(Dataset records)
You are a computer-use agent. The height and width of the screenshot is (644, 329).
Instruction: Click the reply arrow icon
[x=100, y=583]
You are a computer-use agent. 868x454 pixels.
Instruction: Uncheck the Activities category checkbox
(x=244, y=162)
(End Dataset records)
(Dataset records)
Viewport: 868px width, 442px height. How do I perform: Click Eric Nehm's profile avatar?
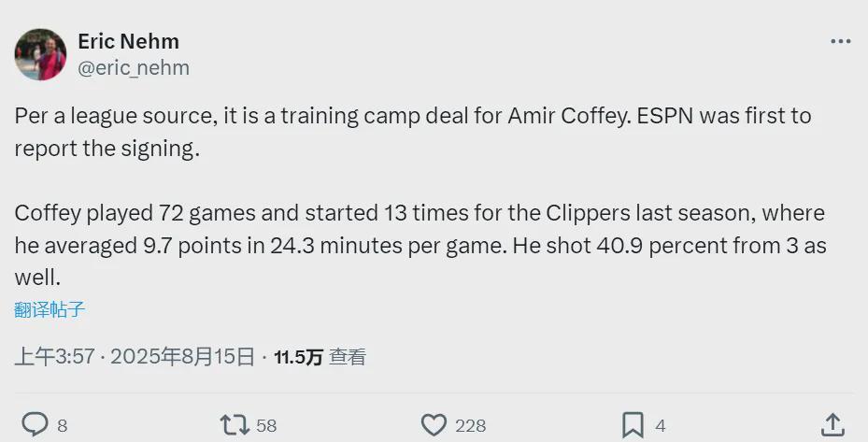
(End Dataset records)
(Dataset records)
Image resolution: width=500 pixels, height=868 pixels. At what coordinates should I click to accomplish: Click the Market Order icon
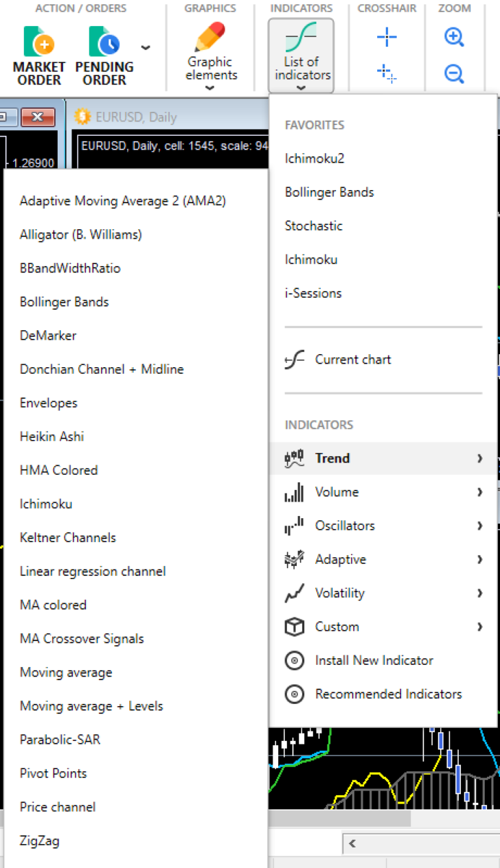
(End Dataset records)
* Work request *
For each line above that carries the word "agent", copy it out.

* Answer box *
You are a computer-use agent. The height and width of the screenshot is (644, 329).
You are a computer-use agent. 868x454 pixels.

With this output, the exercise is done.